En 2003, Maîtrise d’Etudes cinématographiques et audiovisuelles. Mes recherches se portent sur le « cinéma exposé » : l’utilisation du matériau cinématographique dans les installations d’art contemporain. Questionnements sur le dispositif cinématographique. Détournement, exploration des possibles. Parallèlement au mémoire, une installation-film voit le jour : Promenons-nous… Quelques thèmes émergent : la dualité force/fragilité, la légèreté, le cheminement… J’approfondis l’idée de projeter des images sur des voiles transparents. Deux projecteurs Super8, face à face, s’envoient leurs images en boucle, captées par deux voiles transparents. Les images se mêlent sur les tissus. Seule l’ombre du spectateur-visiteur aide à les séparer.

Une fois la maîtrise obtenue, je pars faire un Service Volontaire Européen en Norvège pendant 8 mois.
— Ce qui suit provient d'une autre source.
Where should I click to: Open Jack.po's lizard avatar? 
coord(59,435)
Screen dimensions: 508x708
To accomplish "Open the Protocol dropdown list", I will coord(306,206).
Besoin de changer de décors et d’avoir un peu d’expérience pratique. Volontaire à la maison des jeunes et de la culture de Bergen, je m’occupe du ciné-club des jeunes et d’ateliers artistiques, je travaille au café. A côté : voyages, rencontres. Une curiosité accrue. Fascinée par la roche, les fjords, l’herbe gorgée d’eau.
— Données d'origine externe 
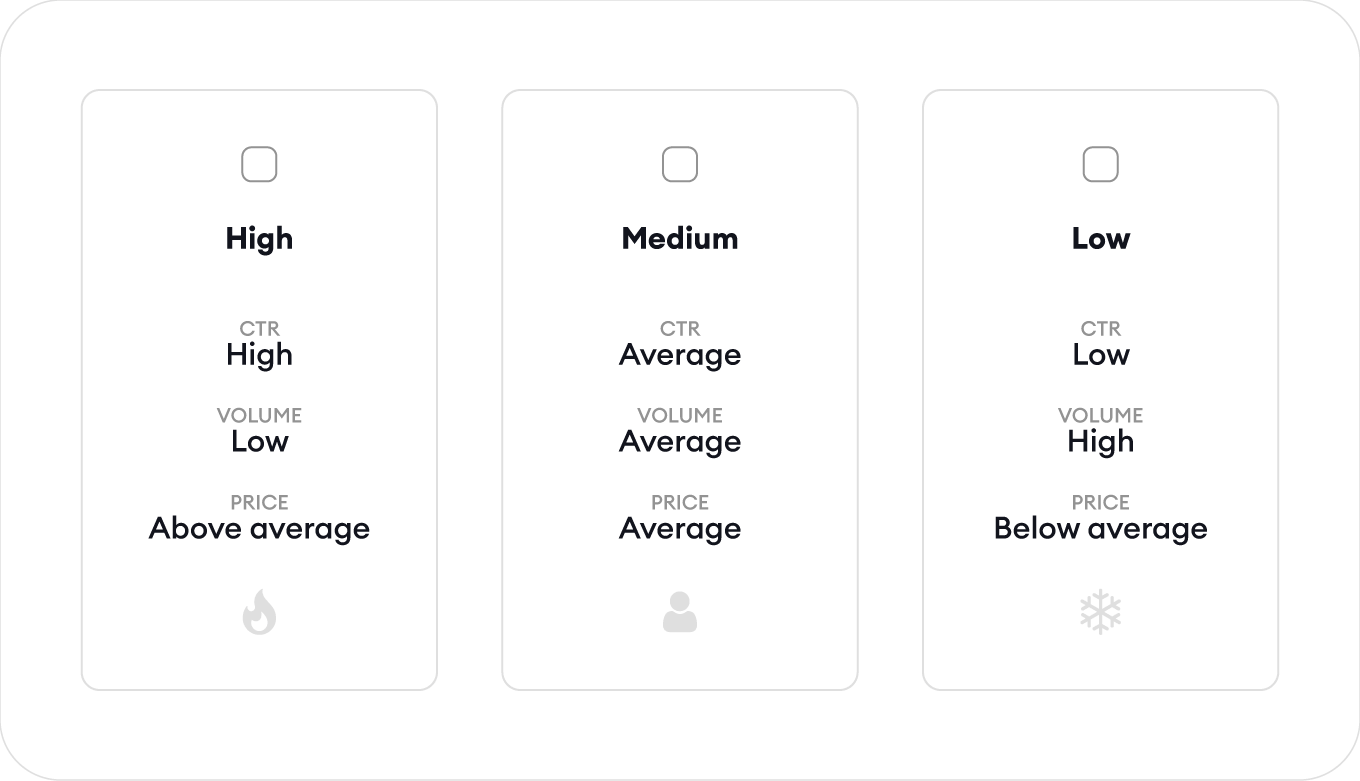Click the Above average price value
The image size is (1360, 781).
[x=259, y=528]
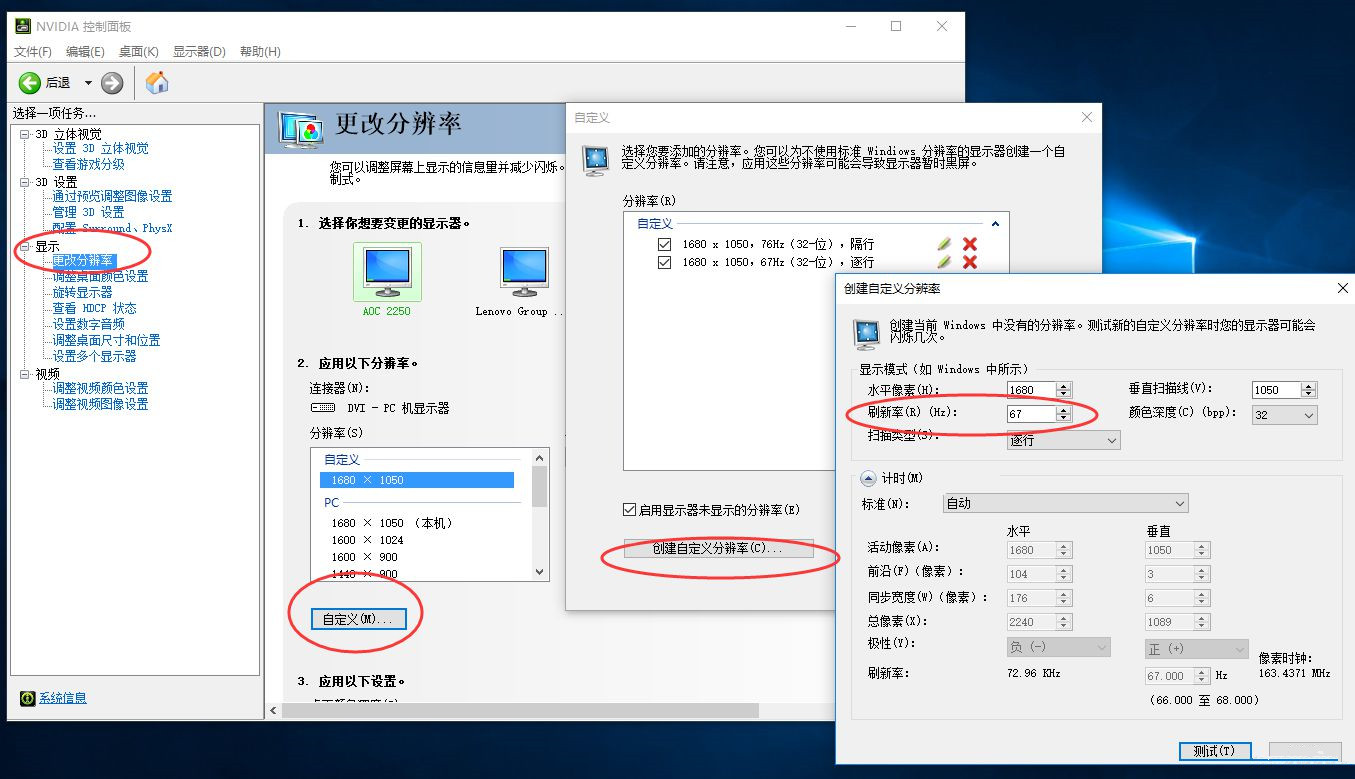Click the 测试(T) button
The height and width of the screenshot is (779, 1355).
coord(1214,751)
En septembre 2004, j’entre en Master II Cultures et Patrimoines, à Amiens. En fin d’année, un stage. La Norvège encore. Un projet de centre de design à Dale i Sunnfjord, village au creux d’un fjord. Je développe le projet culturel de la future structure. Pour aller rendre visite à des amis dans le village voisin, j’emprunte un chemin de traverse, le long du fjord, dans la montagne, sous la pluie. 2h30 de marche. J’y fais la connaissance des trolls. Une expérience marquante qui pose la première pierre d’une « mythologie personnelle » en construction et donne naissance au film-poème Les montagnes ne sont pas des montagnes, tourné en 2006 sur ce même chemin. Le poète Ivar Orvedal prête sa voix, son souffle et ses poèmes aux trolls et géants endormis. Le film est projeté pour la première fois en juillet 2007 lors du festival organisé par ce poète. Il l’est ensuite à Dale et à Bergen, puis en France. Il est notamment diffusé sur la chaîne locale Canal Nord.

En janvier 2008, je me professionnalise et prends le statut d’artiste plasticienne. Je crée l’installation vidéo-Super8-son Envisageons la terre/Ilselied en réponse à l’appel à projets du Conseil régional de Picardie dans le cadre de l’année Pierre Garnier.

Au long de ces dernières années, j’ai aussi développé un travail photographique qui s’articule autour du minéral et du végétal, autour de rencontres singulières faites au hasard de promenades et autres déambulations, ici et en Norvège. Ces rencontres, et leur « captation », contribuent petit à petit à la construction de ma mythologie personnelle.

Pour ce qui ne se photographie pas, je dessine… Encre noire sur papier blanc, les traits viennent spontanément, comme pour donner forme à une émotion, une sensation, un souvenir…Dessiner est un voyage : au commencement, je ne sais rien – un sentiment peut-être, une émotion, un geste – et le dessin apparaît, petit à petit, avec le temps et le mouvement.